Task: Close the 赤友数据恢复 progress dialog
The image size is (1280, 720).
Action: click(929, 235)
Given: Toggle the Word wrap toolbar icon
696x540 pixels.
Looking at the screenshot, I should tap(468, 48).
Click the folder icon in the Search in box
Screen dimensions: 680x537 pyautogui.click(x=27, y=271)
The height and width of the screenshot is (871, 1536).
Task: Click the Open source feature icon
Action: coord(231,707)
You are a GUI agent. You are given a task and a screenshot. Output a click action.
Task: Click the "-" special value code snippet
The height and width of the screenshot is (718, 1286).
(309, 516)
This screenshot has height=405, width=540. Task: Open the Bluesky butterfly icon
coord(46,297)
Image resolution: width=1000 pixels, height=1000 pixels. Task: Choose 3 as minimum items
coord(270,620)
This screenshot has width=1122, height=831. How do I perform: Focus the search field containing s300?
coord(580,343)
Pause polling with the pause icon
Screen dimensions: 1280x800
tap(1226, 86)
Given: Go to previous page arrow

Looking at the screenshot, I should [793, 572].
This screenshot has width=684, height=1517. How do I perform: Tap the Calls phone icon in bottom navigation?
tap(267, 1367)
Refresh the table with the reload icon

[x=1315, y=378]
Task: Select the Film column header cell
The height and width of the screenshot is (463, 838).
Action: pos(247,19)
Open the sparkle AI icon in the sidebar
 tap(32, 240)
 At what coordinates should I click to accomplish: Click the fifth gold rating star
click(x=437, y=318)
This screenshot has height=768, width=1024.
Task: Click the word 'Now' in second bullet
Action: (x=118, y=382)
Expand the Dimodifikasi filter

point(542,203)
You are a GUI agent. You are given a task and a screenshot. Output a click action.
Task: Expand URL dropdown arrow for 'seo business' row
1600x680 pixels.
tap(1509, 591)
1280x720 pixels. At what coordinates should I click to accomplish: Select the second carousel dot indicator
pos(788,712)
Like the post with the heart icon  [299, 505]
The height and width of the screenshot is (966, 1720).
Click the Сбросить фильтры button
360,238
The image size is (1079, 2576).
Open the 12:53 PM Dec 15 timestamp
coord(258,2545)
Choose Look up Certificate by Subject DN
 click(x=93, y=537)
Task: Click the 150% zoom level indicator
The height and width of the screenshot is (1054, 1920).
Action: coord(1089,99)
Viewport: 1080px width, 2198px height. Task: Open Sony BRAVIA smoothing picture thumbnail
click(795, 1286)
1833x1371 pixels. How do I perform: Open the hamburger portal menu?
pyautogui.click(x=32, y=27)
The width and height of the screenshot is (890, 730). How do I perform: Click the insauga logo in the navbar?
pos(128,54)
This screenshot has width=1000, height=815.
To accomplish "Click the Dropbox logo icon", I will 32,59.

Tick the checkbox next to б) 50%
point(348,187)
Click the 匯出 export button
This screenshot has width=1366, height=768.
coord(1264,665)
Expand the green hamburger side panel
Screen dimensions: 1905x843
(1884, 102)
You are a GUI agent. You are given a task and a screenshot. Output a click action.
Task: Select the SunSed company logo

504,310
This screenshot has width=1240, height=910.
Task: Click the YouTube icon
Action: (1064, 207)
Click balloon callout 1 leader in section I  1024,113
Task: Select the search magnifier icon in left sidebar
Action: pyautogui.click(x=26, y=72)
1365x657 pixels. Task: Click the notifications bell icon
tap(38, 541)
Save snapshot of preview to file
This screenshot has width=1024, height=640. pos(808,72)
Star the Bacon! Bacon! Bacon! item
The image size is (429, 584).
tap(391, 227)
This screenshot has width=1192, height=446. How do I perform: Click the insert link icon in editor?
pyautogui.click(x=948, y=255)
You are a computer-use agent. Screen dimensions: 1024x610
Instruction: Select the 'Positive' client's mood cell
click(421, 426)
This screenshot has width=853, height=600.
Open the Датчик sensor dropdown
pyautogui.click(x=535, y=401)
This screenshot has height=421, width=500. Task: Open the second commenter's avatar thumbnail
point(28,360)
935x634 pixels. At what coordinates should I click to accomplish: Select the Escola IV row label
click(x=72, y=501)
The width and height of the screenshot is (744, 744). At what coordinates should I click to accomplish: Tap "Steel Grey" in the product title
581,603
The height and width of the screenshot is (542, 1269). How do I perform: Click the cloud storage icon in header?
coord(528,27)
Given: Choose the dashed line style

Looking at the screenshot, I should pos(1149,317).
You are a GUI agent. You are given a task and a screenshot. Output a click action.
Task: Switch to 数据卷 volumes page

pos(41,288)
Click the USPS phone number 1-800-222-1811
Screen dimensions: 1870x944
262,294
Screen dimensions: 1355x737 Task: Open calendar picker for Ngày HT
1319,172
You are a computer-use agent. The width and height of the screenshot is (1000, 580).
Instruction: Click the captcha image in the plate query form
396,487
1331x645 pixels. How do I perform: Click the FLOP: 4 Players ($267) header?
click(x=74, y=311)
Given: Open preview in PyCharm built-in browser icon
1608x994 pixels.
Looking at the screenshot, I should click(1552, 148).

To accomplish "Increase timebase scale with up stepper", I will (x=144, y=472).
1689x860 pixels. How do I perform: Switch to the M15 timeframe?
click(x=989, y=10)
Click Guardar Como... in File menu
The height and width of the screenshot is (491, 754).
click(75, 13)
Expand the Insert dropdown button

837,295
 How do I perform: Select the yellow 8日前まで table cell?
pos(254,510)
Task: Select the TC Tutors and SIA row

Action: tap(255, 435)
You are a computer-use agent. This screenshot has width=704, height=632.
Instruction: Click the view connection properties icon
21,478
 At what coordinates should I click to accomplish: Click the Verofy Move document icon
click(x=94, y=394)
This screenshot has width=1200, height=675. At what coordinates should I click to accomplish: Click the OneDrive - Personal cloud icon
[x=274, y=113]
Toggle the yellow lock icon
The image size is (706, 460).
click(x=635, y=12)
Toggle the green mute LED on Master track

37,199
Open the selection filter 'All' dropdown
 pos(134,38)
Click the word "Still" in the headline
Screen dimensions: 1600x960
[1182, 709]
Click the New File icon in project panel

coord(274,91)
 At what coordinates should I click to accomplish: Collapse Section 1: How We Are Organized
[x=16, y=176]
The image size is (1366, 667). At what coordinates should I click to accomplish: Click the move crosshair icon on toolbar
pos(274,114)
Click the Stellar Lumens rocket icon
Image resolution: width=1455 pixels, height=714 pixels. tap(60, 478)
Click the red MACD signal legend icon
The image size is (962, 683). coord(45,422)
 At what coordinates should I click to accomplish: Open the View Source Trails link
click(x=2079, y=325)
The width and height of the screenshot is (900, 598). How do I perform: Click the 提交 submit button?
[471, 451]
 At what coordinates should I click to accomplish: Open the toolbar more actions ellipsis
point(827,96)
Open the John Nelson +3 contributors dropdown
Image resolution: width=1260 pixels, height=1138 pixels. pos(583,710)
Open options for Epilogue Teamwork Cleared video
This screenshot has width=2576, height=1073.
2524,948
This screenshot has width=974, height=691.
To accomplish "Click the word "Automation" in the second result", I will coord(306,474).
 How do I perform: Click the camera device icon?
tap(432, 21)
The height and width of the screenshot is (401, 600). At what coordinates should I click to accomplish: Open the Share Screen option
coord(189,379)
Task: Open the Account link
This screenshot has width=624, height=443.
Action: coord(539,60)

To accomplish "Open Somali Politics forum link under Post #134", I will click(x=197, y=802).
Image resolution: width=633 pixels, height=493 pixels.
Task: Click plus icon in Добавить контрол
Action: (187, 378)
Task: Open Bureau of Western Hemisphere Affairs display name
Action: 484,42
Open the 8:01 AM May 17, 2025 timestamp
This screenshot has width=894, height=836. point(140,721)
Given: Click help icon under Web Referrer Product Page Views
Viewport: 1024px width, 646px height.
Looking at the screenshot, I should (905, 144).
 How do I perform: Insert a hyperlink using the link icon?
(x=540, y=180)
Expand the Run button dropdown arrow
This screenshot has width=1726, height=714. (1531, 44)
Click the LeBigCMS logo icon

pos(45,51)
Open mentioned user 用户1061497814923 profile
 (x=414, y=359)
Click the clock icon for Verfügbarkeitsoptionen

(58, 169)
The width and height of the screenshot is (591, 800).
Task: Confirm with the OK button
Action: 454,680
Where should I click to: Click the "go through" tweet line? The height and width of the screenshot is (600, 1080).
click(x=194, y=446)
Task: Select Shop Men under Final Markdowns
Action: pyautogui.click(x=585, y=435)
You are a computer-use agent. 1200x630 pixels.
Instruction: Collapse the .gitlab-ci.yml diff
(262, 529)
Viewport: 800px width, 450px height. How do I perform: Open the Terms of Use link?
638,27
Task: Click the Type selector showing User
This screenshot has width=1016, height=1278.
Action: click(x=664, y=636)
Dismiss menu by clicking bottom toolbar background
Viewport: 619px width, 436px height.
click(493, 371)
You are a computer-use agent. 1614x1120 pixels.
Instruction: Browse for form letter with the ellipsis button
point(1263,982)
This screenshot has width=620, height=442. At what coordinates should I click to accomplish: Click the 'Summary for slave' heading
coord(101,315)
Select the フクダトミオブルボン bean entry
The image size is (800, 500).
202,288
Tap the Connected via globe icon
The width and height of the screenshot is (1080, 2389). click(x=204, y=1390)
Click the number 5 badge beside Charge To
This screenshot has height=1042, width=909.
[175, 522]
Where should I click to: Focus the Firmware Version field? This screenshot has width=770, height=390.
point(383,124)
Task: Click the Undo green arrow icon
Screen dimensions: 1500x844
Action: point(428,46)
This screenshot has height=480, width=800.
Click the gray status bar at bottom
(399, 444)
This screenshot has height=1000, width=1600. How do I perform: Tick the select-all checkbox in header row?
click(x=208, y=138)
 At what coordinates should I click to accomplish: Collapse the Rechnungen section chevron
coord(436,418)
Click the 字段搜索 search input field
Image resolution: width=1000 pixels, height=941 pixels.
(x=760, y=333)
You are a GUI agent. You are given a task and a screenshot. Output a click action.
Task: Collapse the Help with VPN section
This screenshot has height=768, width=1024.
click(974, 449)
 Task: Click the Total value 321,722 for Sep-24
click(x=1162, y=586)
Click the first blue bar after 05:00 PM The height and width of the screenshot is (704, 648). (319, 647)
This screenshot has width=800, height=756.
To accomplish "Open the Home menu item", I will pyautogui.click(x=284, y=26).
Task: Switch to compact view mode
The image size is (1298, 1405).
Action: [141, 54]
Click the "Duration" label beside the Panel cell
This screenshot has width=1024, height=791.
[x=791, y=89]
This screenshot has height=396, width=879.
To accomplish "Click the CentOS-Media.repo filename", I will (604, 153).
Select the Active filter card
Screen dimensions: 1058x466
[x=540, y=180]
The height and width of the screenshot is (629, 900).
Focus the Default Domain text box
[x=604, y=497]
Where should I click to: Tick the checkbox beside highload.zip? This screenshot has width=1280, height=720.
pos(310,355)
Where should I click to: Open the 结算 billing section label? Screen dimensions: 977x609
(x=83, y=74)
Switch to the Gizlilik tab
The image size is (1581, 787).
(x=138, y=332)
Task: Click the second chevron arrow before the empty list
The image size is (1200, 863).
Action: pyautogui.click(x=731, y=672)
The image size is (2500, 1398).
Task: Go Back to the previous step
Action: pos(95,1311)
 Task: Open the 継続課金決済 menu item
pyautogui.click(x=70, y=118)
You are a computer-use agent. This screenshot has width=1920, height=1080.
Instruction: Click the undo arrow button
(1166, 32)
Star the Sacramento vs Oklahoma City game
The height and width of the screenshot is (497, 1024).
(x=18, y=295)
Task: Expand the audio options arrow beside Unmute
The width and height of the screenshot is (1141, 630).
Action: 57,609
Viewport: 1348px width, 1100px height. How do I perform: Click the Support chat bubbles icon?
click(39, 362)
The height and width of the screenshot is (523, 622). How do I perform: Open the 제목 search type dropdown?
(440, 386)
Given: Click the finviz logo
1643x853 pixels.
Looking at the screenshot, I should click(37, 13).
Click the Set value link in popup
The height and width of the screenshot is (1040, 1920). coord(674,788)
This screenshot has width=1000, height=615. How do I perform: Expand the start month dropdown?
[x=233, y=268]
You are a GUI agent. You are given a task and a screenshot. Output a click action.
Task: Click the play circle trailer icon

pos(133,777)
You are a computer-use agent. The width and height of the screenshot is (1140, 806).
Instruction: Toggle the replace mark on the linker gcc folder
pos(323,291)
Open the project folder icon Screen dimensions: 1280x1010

▶ Exercise prompt:
All lines from the one that contains "Task: Click the play circle trailer icon" to the end of the records above are to be copied exactly; leave out the rest.

▶ Answer box:
Task: Click the play circle trailer icon

pos(133,777)
You are a computer-use agent. The width and height of the screenshot is (1140, 806).
Instruction: Toggle the replace mark on the linker gcc folder
pos(323,291)
Open the project folder icon Screen dimensions: 1280x1010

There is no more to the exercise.